▶

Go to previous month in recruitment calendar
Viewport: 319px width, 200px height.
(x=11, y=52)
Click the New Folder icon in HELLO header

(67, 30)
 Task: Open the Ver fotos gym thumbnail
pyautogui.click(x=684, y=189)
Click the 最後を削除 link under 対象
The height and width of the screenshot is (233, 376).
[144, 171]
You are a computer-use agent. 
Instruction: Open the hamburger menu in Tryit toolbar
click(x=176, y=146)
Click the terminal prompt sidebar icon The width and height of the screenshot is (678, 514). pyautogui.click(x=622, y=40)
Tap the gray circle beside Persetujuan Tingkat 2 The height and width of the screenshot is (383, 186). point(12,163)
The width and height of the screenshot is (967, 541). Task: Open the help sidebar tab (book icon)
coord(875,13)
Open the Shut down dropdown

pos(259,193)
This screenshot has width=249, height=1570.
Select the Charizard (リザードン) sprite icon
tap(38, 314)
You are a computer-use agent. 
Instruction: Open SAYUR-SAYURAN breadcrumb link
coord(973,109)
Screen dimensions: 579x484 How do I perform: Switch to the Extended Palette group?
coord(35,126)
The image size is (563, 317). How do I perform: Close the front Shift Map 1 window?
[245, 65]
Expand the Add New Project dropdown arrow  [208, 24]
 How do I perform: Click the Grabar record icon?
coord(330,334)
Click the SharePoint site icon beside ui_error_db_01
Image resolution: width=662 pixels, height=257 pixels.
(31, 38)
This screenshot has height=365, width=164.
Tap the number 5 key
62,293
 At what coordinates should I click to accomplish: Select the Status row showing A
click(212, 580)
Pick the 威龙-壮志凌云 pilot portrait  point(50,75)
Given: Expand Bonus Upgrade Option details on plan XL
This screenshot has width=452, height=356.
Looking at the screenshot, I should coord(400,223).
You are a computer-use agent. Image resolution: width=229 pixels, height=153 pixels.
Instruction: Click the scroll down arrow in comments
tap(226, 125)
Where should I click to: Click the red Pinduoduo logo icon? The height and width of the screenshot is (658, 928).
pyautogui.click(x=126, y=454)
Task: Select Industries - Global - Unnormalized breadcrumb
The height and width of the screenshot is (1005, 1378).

◀

Extrayez sans aucune modification les lignes allant de celle qui contient « Click the SharePoint » jusqu'à la dernière ligne des items, celle-ci comprise.

**Réponse correcte:**
Click the SharePoint site icon beside ui_error_db_01
Image resolution: width=662 pixels, height=257 pixels.
(31, 38)
This screenshot has height=365, width=164.
Tap the number 5 key
62,293
 At what coordinates should I click to accomplish: Select the Status row showing A
click(212, 580)
Pick the 威龙-壮志凌云 pilot portrait  point(50,75)
Given: Expand Bonus Upgrade Option details on plan XL
This screenshot has width=452, height=356.
Looking at the screenshot, I should coord(400,223).
You are a computer-use agent. Image resolution: width=229 pixels, height=153 pixels.
Instruction: Click the scroll down arrow in comments
tap(226, 125)
Where should I click to: Click the red Pinduoduo logo icon? The height and width of the screenshot is (658, 928).
pyautogui.click(x=126, y=454)
Task: Select Industries - Global - Unnormalized breadcrumb
The height and width of the screenshot is (1005, 1378).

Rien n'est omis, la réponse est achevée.